■ SUPPLIED TEXT

However, Figure 3 shows that since 2020 the alternative income estimates have diverged from those estimated using the CPS ASEC survey data alone. Figure 3 plots the ratios of the survey-only estimates to the nonresponse-adjusted estimates across the household income distribution. The horizontal line at 1 indicates the ratio at which the survey-only estimate would equal the alternative-weight estimate at that point in the distribution. Before 2020 these ratios hovered near 1, but since 2020 the survey-only income estimates have been about 2% to 3% higher than the alternative estimates, indicating upward bias.3

Figure 3. Comparison of Survey-Only Income to Nonresponse-Adjusted Income Over Time

One key finding from recent Census Bureau economic measurement research is that biases can differ across groups, and these group-specific biases can themselves vary over time. For example, nonresponse bias among Hispanic households increased between 2024 and 2025: the median was biased upward by 3.8% in 2025, but the bias in 2024 was not statistically significant.4 Figure 4 displays the ratios between survey-only and nonresponse-adjusted income estimates for Hispanic households.

Figure 4. Comparison of Survey-Only Income to Nonresponse-Adjusted Income Among Hispanic Households

Figures 5 and 6 compare survey-only and nonresponse-adjusted distributions among Black households and non-Hispanic White households.

Figure 5. Comparison of Survey-Only Income to Nonresponse-Adjusted Income Among Black Households

Figure 6. Comparison of Survey-Only Income to Nonresponse-Adjusted Income Among Non-Hispanic White Households

We also estimate alternative nonresponse-adjusted poverty rates among all families. In the 2020 to 2025 surveys, poverty rates were slightly — yet statistically significantly — lower than those yielded by alternative weights, by 0.5, 0.5, 0.3, 0.3, 0.4, and 0.4 percentage points respectively. These differences contrast with the pre-pandemic years 2017 through 2019, which showed no statistically significant differences in poverty rates between the alternatively weighted estimates and the survey estimates.5

To summarize, since the 2020 survey, nonresponse has continued to bias income statistics upward by 2% to 3% and official poverty rates downward by a fraction of a percentage point.

This work is part of a larger research agenda at the Census Bureau to develop and apply new methods to improve data quality. For example, the National Experimental Well-Being Statistics (NEWS) uses additional data from administrative and commercial sources, along with improved weighting and machine learning, to produce the best possible estimates of income and poverty. This research promises to address well-known challenges with our surveys and advance the Census Bureau’s commitment to serve as the country’s leading provider of quality data about its people and economy.

Definitions and information on confidentiality protection, sampling error, and nonsampling error are available at <https://www2.census.gov/programs-surveys/cps/techdocs/cpsmar25.pdf>.

1 More information about the design of the survey, including weighting for nonresponse, is available in Technical Paper 77 at <https://www2.census.gov/programs-surveys/cps/methodology/CPS-Tech-Paper-77.pdf> and in a summary of weighting in the CPS at <www.census.gov/programs-surveys/cps/technical-documentation/methodology/weighting.html>.

■ EXERCISE SET
- A) According to the passage on nonresponse bias, by what percentage was the median income of Hispanic households biased upward in 2025?
- B) Does each statement agree with the passage on nonresponse bias? Answer yes or no for each, and quote the words that decide it.
(i) Before 2020, the ratios of survey-only to nonresponse-adjusted income estimates stayed close to 1.
(ii) The years 2017 through 2019 showed statistically significant differences in poverty rates between the two kinds of estimates.
(iii) Since the 2020 survey, nonresponse has biased official poverty rates upward.
The items that come next are unrelated to the text above.

[Pixel coordinate grounding data]
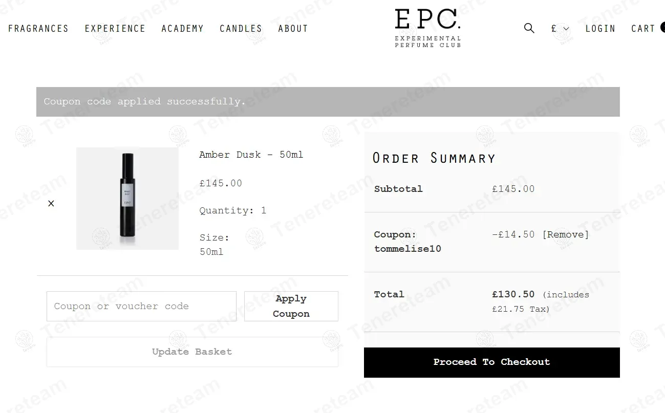Click the Amber Dusk product thumbnail

tap(127, 199)
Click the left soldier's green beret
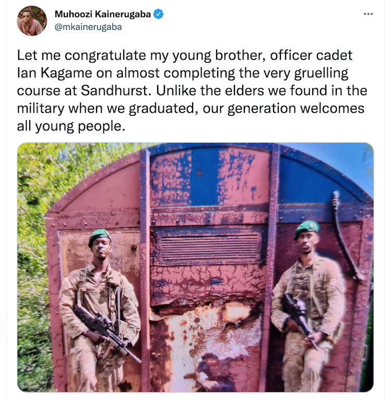 pyautogui.click(x=100, y=237)
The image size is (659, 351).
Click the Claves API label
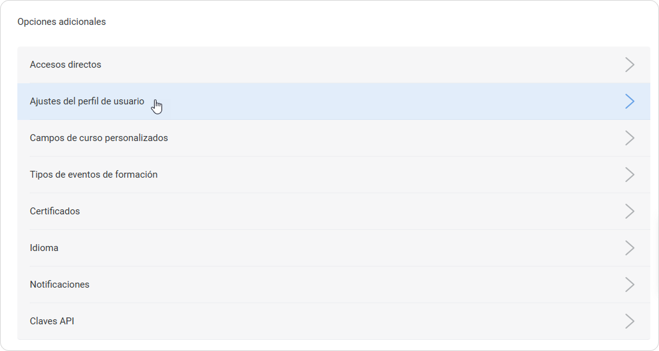tap(52, 321)
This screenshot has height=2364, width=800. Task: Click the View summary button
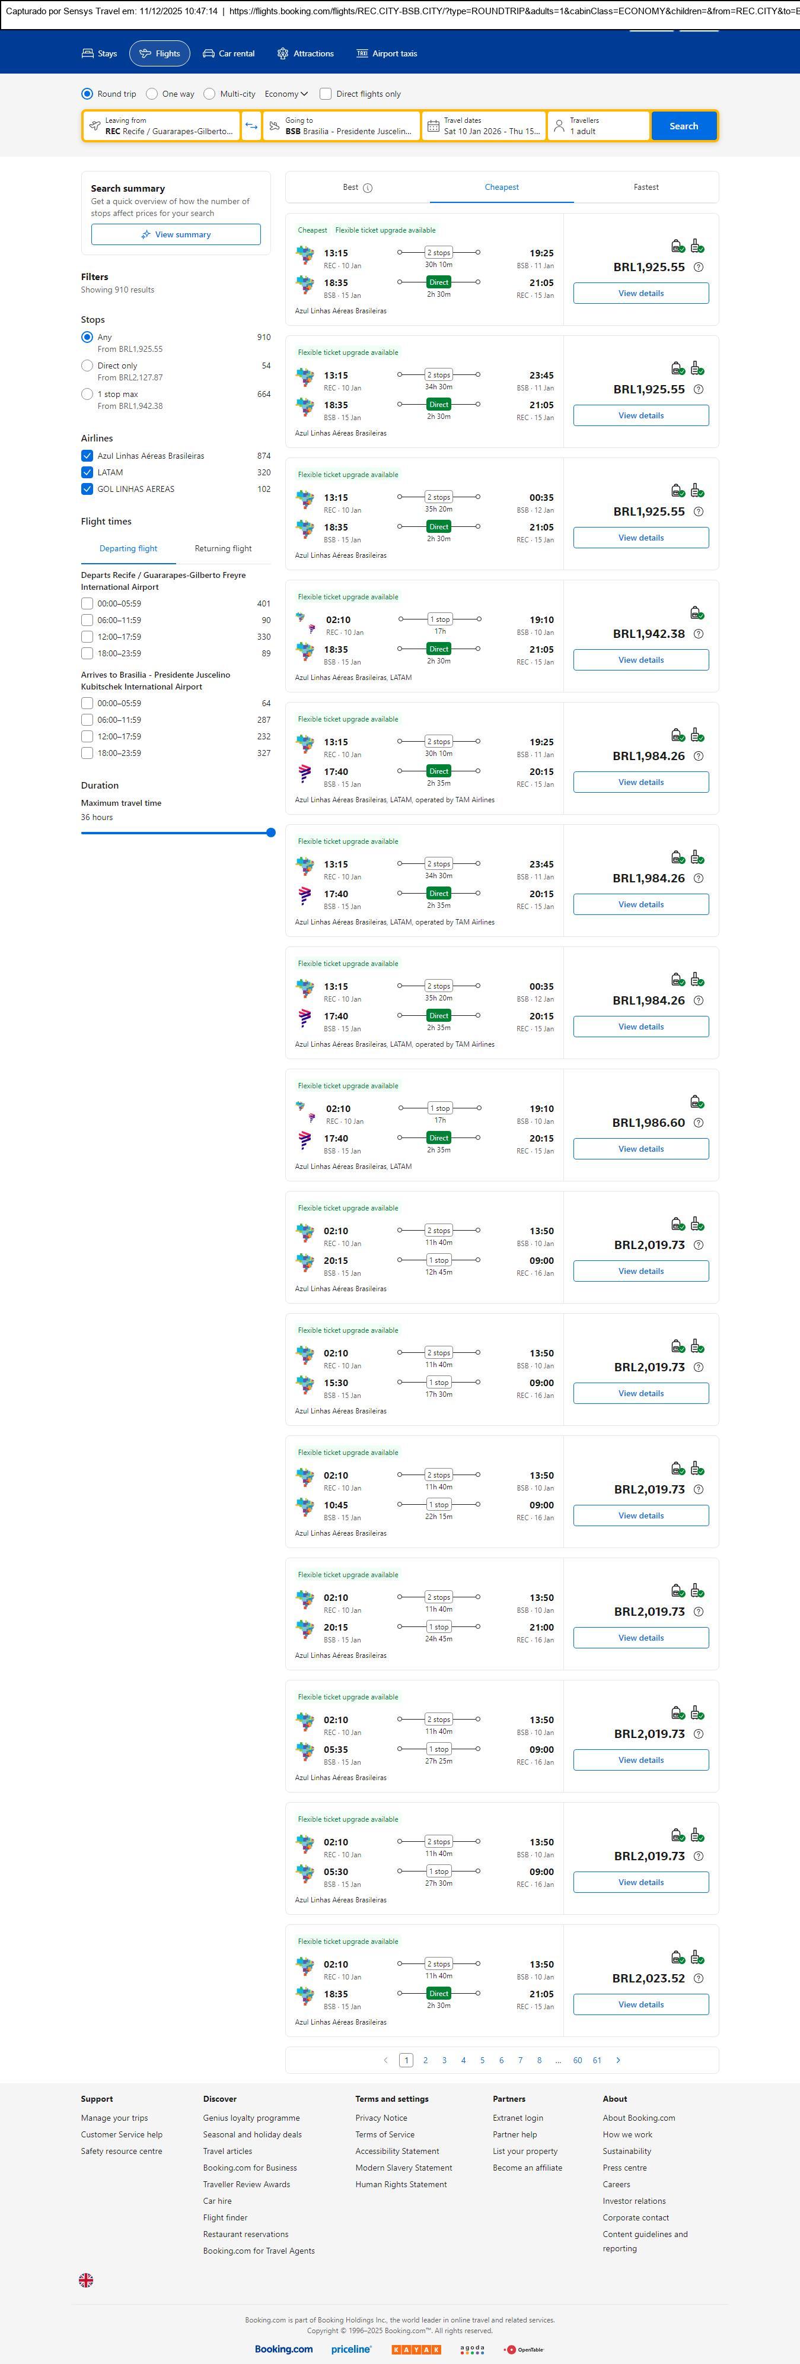pyautogui.click(x=175, y=235)
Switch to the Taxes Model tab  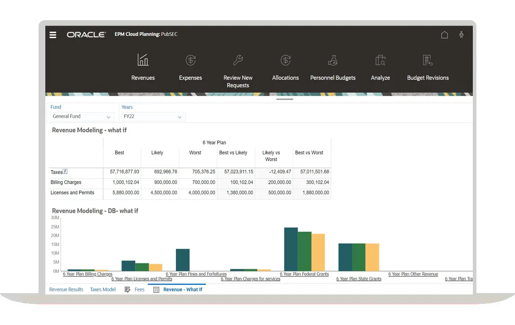coord(103,290)
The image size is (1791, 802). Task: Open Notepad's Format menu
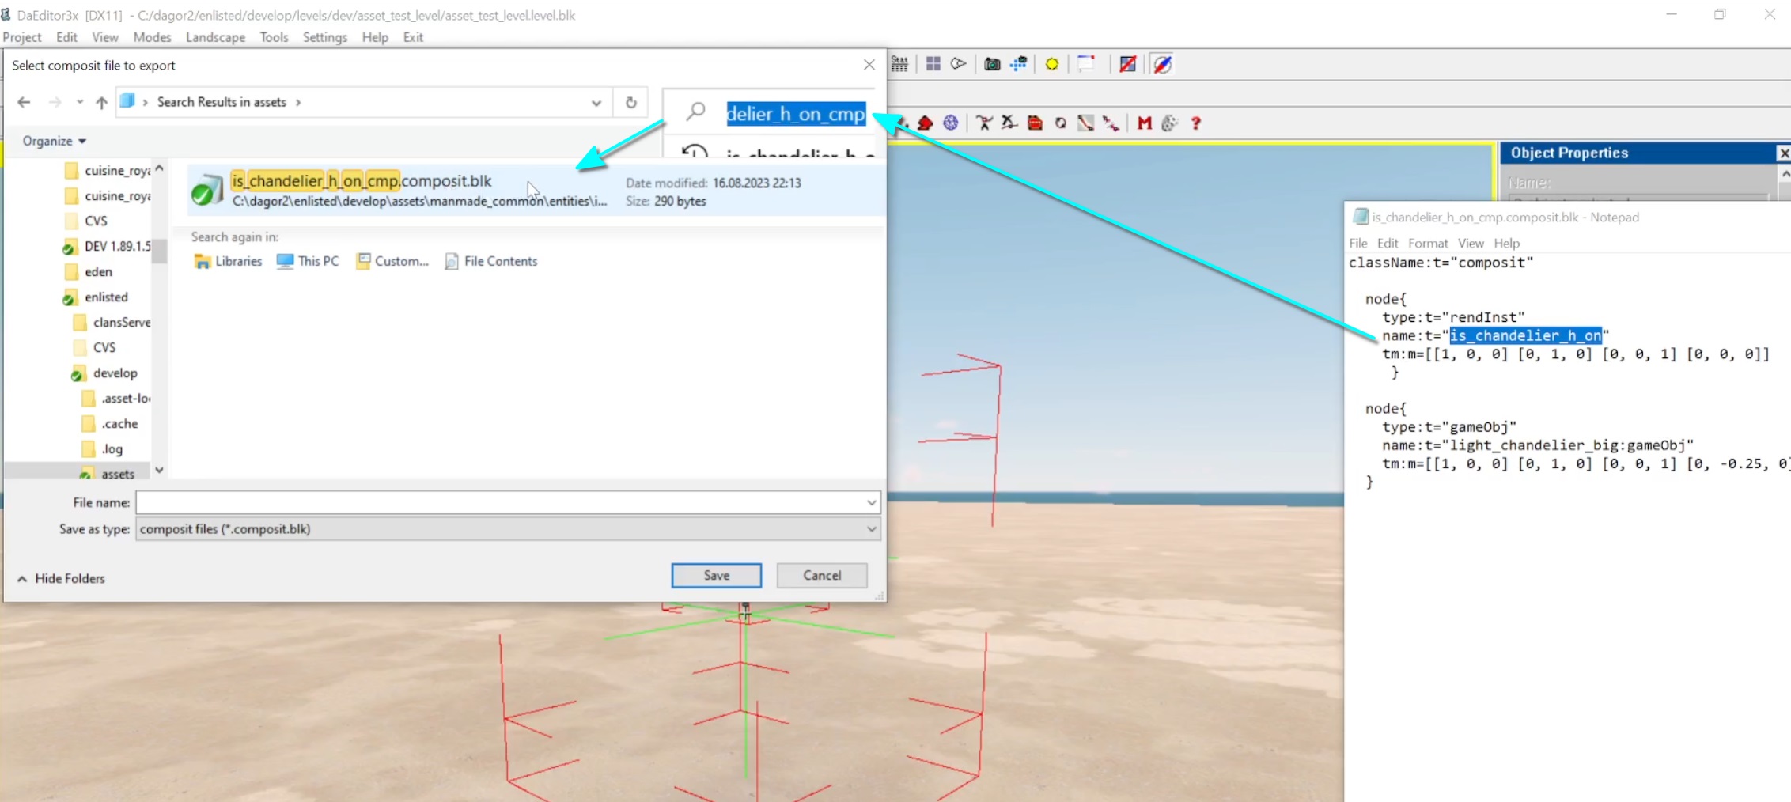1427,243
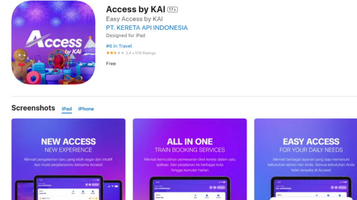
Task: Click the Access by KAI app icon
Action: tap(53, 42)
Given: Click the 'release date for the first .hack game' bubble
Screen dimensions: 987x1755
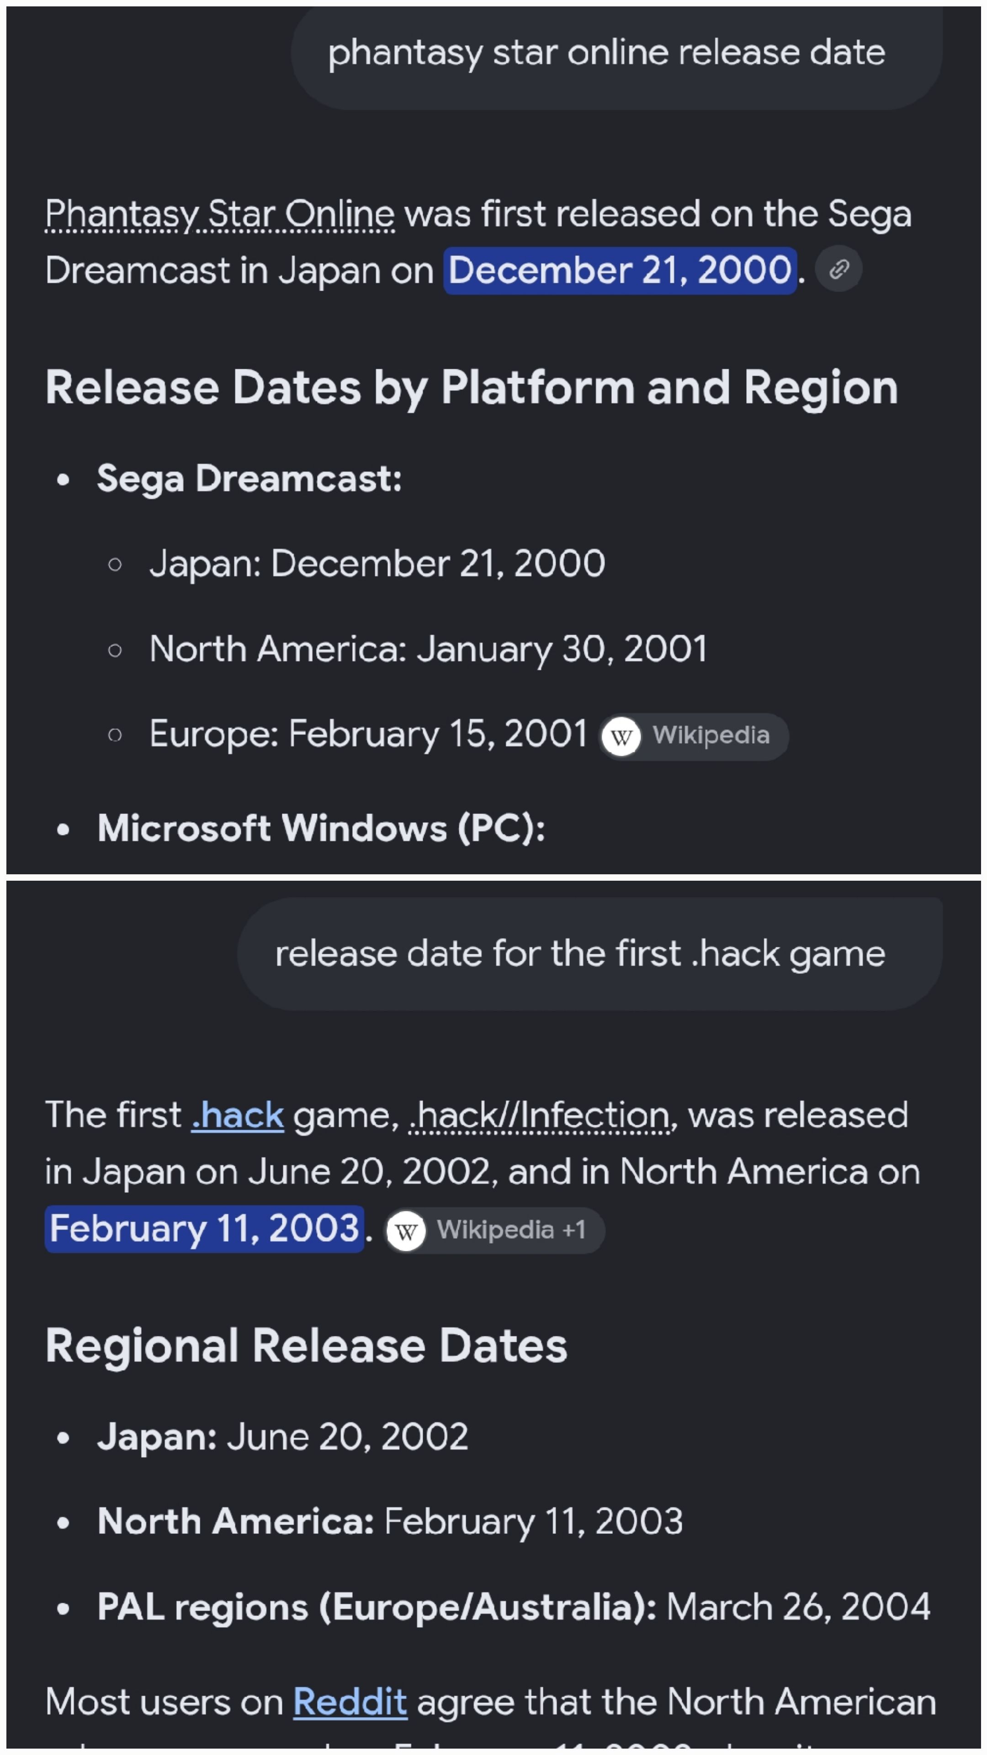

■ ANSWERS TO THE PROBLEMS
- A) 3.8%

- B)
(i) Yes: "Before 2020 these ratios hovered near 1"
(ii) No: "which showed no statistically significant differences in poverty rates between the alternatively weighted estimates and the survey estimates"
(iii) No: "official poverty rates downward by a fraction of a percentage point"